Edit the game jam comments from the words "In the game, it's" through "of the jam!", swapping "beer" for "soda".

**Provided passage**:
⁂
In the game, it's slowly revealed to you that the aliens aren't actually evil or bad guys. They went to earth to advertize their beer. So in reality, the titular Colonel Kaboom is the REAL bad guy, despite how the story portrays him. The aliens also sell beer and are plant based, something that aliens aren't expected to be/do.

I just love how this game turned out and I'm hoping i can rank pretty high by the end of the jam!

Submitted (1 edit)

My game is very much in your face with the theme, all forms of aberration - but that was the main idea for me... 

It's so in your face that the theme becomes 'unwelcome', which is trying to be a parody of the theme itself... I think some people got it :)

Submitted (2 edits)

There is nothing unnerving or unexpected in my game when you're playing it, the aberration is the game itself rather than in the game, if it makes sense. It's a platformer with no jump. That's it. I'm a game mechanics type of guy so I kept trying to think of mechanics that seemed deep enough and were worth pursuing. Then I thought about subversing a core definition of a genre and landed on "a platformer with no jump". I had to think of a different way to move the character up instead of jumping and it needs to make the game still be a platformer. In the end I'm really proud of what I came up with, it turned out to be incredibly deep with a lot of interactions and more movement options than your typical platformer. Oh yeah, and because I had to come up with a reason for why the character can't jump I managed to sneak in an "aberration" word in the story, I said he was disabled and wheelchair bound, and other kids bullied him and called him an aberration when growing up but turns out that has nothing to do with my game's interpretation of the theme, hahaha!
⁂
Data entries:
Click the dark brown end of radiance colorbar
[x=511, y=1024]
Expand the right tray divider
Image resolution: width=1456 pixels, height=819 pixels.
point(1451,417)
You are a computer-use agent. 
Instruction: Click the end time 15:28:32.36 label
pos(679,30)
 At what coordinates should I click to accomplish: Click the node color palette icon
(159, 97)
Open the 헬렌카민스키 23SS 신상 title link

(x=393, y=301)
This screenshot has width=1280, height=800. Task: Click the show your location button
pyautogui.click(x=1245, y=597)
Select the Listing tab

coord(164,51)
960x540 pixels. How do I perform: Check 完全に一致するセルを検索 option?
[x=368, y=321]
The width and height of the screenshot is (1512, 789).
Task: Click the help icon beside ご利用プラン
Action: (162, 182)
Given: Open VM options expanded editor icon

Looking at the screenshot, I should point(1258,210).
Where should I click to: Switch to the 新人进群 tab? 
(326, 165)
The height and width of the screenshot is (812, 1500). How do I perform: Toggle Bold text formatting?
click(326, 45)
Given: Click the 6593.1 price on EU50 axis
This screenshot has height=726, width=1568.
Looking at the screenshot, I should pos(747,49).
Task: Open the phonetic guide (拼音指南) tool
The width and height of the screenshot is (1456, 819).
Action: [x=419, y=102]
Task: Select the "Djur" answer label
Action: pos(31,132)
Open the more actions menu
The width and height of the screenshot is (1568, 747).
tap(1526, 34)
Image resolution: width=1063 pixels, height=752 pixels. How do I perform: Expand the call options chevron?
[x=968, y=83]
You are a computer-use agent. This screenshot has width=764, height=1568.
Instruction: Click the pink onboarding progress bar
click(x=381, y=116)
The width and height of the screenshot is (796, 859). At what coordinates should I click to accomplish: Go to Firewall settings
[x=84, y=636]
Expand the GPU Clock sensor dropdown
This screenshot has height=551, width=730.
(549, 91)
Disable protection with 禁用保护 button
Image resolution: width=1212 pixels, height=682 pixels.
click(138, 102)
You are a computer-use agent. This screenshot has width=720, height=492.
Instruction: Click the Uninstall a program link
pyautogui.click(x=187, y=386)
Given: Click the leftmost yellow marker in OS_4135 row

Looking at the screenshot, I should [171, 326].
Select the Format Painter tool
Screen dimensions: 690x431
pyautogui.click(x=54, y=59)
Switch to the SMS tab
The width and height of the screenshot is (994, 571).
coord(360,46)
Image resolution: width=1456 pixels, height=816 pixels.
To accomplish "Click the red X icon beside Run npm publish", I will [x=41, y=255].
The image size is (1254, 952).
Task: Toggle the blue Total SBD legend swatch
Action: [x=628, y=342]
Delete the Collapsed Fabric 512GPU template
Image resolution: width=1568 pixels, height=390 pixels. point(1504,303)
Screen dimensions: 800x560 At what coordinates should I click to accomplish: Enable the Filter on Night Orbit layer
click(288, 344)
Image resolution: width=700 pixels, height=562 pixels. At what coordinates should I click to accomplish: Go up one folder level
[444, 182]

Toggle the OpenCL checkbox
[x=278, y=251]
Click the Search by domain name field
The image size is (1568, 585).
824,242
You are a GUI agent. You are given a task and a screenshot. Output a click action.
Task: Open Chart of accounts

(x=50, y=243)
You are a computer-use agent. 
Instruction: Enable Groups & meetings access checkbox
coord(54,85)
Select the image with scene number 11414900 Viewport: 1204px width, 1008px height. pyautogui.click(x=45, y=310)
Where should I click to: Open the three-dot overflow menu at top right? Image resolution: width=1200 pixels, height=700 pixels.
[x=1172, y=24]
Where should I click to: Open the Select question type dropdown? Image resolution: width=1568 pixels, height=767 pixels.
⁂
**Written answer**:
In the game, it's slowly revealed to you that the aliens aren't actually evil or bad guys. They went to earth to advertize their soda. So in reality, the titular Colonel Kaboom is the REAL bad guy, despite how the story portrays him. The aliens also sell soda and are plant based, something that aliens aren't expected to be/do.

I just love how this game turned out and I'm hoping i can rank pretty high by the end of the jam!